Pakistan reports one year polio-free

Country recorded last polio infection on January 27, 2021

(Picture source - UNICEF)

Pakistan has reported a one year free from any new Polio cases recorded with the last infection being registered on January 27, 2021.

To formally consider the disease eliminated from a nation, the country must be polio-free for three years straight.

Meanwhile, Pakistan’s version of the Taliban has become inspired ever since the Afghan Taliban took over in the neighboring country, regularly attacking polio teams.

The virus is spread through feces and saliva, and has historically flourished in the unclear frontiers between the two countries.
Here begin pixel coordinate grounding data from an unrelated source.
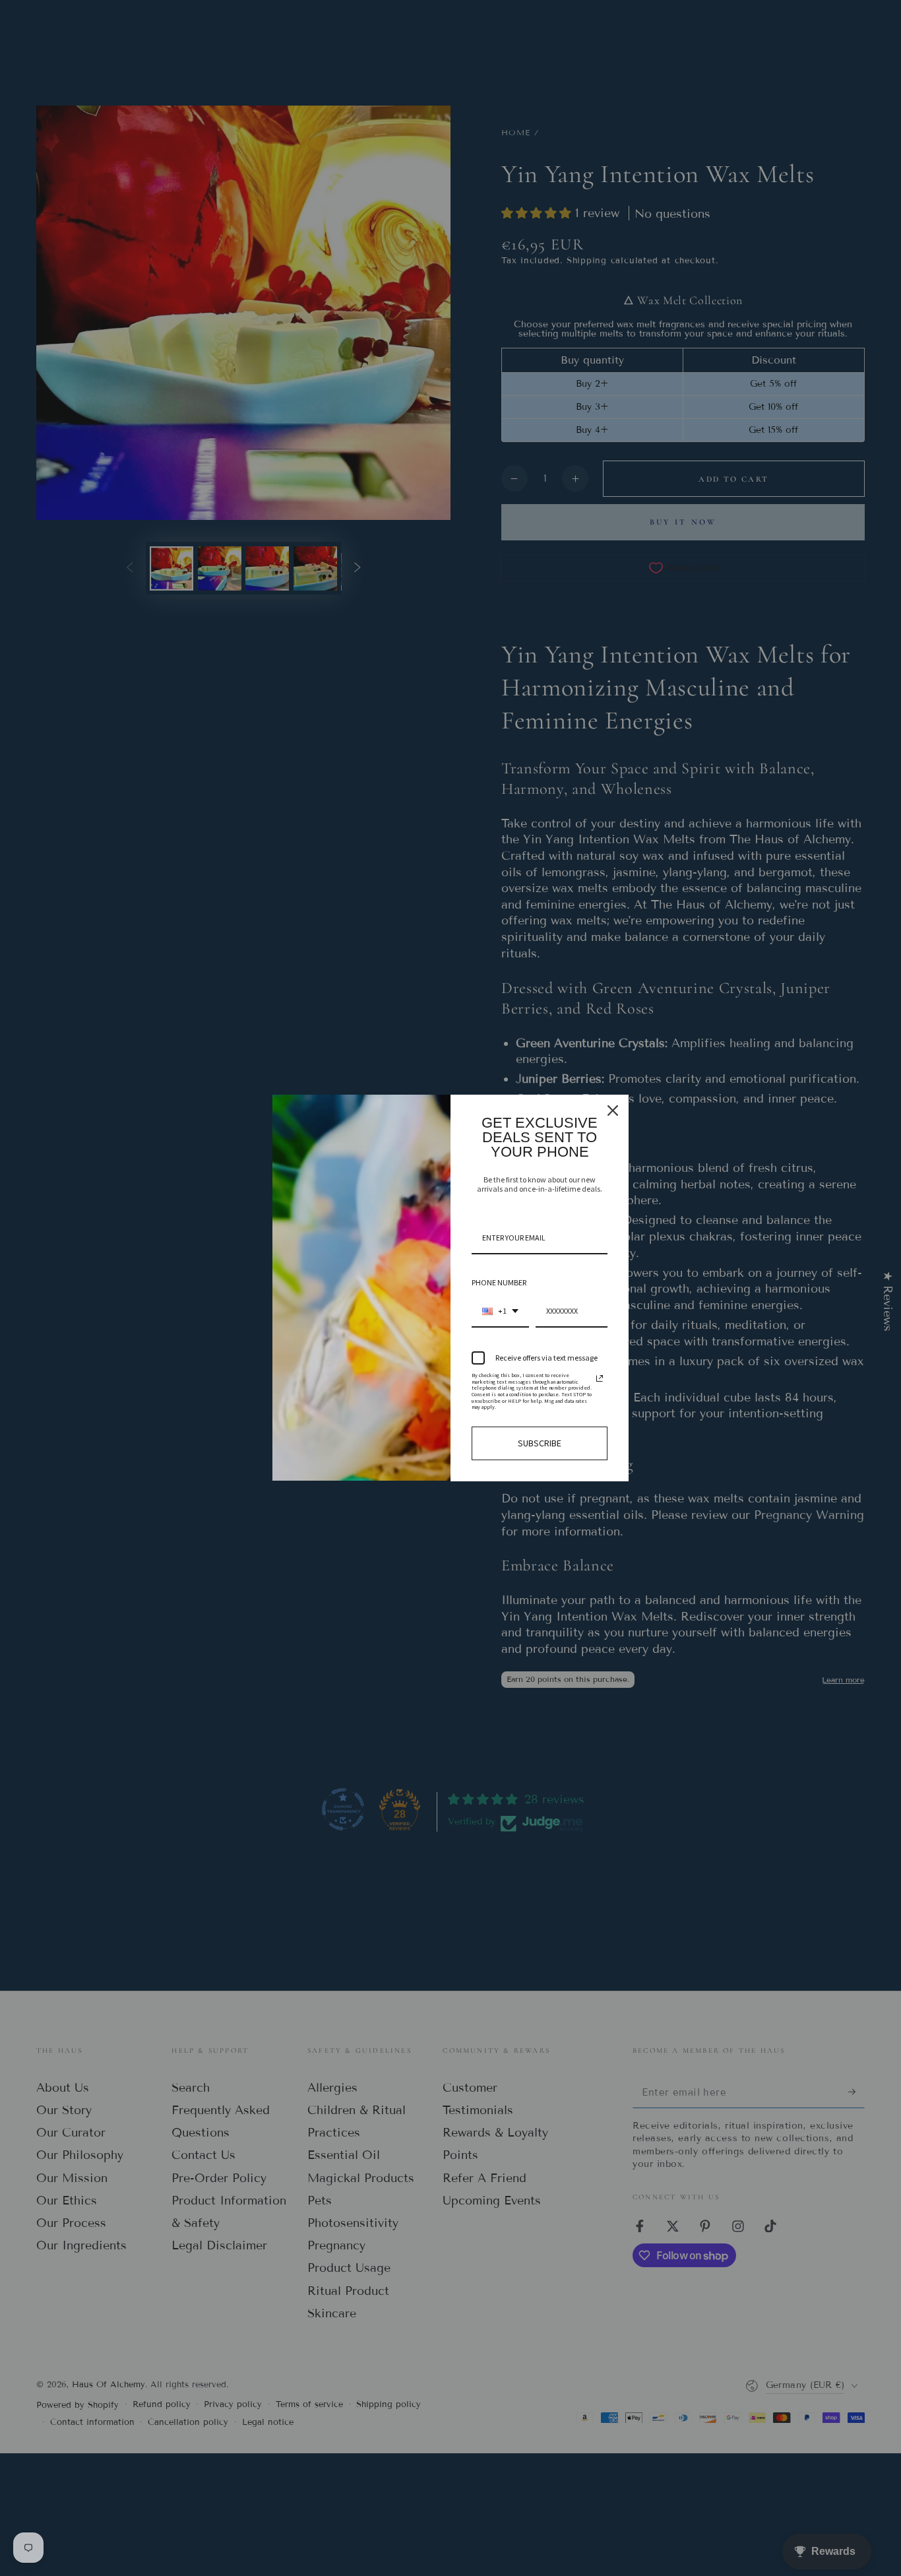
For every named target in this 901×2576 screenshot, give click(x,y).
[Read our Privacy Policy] (599, 1378)
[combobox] (500, 1312)
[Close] (613, 1110)
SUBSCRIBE (539, 1443)
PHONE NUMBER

Nigeria officially eliminated the wild variant of the disease in 2020, which left only Pakistan and Afghanistan as the two countries where it is endemic.

Pakistan has been running anti-polio drives since 1994. Up to 260,000 vaccinators stage regular streams of regional inoculation campaigns. However, on the borders of the country, the teams are often treated with skepticism and mistrust. Locals have created multiple theories ranging from western conspiracy, to infertility causing vaccine doses.

A large chunk of the regional population believes that the polio vaccination teams are spies. The belief has gained support since the killing of Osama Bin Laden in 2011, whose hideout was revealed to the United States by a vaccine worker.